REQUIREMENT A:
Count the lines in the records that contain the string "button", with case taken into account, and give only the number.
+++ SELECTION
Hard Seltzer Brands, Compared: What's Actually in the Can

Hard seltzer looks like the simplest drink in the cooler. Carbonated water, a little alcohol, some fruit flavor, around 100 calories, 5% ABV. The can practically markets itself as nothing-to-see-here.

Read the fine print and that simplicity falls apart. Two cans sitting side by side in the seltzer aisle can be built on completely different alcohol, which changes the calories, the sweetener, the gluten content, and even where the product is legally allowed to ship. This piece reads the can instead of ranking the taste.

June Shine Tequila Margarita by The Liquor Bros

What's Actually Inside Hard Seltzers

Every hard seltzer is water, alcohol, and flavoring. The disagreement starts with where the alcohol comes from. That single choice drives most of what you'll notice later, so it's worth getting straight before any brand comparison.

There are three common routes. Some seltzers ferment a neutral sugar base, usually fermented cane sugar, into alcohol. Others are flavored malt beverages, closer to beer in how they're made. A smaller group skips fermentation and uses a distilled spirit like vodka, tequila, or agave.
++++++
+++ SOURCE RECORDS
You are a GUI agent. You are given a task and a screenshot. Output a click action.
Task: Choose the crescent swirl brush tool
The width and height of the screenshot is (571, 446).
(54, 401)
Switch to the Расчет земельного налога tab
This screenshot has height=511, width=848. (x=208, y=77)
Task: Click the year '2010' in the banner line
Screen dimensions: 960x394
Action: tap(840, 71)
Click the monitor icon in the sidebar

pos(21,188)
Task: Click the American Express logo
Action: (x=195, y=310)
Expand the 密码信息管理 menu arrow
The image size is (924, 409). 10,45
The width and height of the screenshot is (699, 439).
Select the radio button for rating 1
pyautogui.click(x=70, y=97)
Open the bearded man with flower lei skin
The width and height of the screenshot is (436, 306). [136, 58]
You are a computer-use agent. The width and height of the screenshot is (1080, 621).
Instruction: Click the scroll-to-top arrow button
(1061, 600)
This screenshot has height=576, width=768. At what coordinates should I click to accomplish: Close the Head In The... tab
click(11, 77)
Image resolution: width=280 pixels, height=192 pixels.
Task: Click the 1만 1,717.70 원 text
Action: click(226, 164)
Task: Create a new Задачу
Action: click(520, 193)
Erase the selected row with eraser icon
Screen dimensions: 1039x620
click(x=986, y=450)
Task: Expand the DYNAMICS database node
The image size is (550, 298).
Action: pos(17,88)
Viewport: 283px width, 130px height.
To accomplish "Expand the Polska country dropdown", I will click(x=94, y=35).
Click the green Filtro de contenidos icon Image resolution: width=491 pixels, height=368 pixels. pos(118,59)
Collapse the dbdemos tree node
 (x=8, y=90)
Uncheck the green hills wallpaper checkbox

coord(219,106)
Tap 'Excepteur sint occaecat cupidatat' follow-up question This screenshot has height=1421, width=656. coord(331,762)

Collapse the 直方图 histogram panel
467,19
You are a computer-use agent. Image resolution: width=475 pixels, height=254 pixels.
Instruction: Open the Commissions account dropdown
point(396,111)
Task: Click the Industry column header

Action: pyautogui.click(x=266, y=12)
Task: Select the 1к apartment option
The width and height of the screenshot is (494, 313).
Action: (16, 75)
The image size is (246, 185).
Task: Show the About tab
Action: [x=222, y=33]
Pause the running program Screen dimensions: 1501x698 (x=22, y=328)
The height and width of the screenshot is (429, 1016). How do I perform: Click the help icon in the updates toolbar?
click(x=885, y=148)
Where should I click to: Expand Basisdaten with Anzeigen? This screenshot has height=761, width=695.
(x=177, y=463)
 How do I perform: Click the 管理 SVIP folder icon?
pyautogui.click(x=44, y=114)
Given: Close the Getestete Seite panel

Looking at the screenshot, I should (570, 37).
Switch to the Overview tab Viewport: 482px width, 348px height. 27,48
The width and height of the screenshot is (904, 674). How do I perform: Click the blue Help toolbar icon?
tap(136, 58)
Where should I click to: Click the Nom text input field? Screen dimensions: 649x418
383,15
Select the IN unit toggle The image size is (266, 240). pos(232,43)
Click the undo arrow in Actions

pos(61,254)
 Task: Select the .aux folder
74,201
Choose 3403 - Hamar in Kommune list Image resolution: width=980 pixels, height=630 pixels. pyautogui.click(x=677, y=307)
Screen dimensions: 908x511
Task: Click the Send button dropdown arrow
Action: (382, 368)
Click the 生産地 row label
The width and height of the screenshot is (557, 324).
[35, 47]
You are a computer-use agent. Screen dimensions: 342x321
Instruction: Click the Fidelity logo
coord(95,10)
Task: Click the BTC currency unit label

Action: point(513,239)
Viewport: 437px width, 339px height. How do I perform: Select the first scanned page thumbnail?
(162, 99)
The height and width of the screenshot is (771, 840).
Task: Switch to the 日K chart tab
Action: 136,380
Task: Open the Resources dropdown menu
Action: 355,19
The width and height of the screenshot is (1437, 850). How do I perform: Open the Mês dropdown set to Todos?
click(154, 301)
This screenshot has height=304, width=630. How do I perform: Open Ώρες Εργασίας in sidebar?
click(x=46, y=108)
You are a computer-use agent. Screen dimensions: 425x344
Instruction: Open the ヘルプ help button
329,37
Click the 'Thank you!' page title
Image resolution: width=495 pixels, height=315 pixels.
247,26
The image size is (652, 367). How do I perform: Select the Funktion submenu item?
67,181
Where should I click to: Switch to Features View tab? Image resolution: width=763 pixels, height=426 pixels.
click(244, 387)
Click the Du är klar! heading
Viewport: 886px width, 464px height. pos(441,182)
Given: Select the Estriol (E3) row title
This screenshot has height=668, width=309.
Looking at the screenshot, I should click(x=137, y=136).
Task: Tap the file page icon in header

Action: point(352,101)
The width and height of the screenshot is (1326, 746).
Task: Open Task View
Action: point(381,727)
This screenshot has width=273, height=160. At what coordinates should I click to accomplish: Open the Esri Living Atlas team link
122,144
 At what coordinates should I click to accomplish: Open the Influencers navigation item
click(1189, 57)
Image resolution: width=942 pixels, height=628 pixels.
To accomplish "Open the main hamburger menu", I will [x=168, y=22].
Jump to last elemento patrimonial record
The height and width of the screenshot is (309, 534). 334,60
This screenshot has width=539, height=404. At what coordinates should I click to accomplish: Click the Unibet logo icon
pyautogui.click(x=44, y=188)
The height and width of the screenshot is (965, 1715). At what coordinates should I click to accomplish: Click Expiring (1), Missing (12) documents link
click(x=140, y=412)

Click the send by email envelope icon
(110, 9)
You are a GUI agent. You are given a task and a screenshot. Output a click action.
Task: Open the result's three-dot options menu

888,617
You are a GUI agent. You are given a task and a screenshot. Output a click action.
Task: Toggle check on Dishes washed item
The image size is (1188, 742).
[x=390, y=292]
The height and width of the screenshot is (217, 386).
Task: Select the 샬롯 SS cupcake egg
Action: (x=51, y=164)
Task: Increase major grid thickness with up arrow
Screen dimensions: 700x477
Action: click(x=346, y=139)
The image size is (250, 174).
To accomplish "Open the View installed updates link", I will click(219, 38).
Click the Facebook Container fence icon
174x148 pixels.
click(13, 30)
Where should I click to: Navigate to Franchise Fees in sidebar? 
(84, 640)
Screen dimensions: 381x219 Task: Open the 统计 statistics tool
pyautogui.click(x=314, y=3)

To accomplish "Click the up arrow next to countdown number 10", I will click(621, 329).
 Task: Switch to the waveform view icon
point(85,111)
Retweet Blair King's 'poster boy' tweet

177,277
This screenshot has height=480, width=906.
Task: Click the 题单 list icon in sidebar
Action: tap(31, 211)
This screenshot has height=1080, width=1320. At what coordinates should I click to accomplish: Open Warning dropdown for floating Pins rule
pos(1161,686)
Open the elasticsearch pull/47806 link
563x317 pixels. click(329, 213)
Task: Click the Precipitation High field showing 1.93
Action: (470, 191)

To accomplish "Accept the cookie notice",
++++++
REQUIREMENT B:
In the hard seltzer article, what sugar base do some seltzers usually ferment into alcohol?

EXERCISE ANSWER A:
4

EXERCISE ANSWER B:
Fermented cane sugar.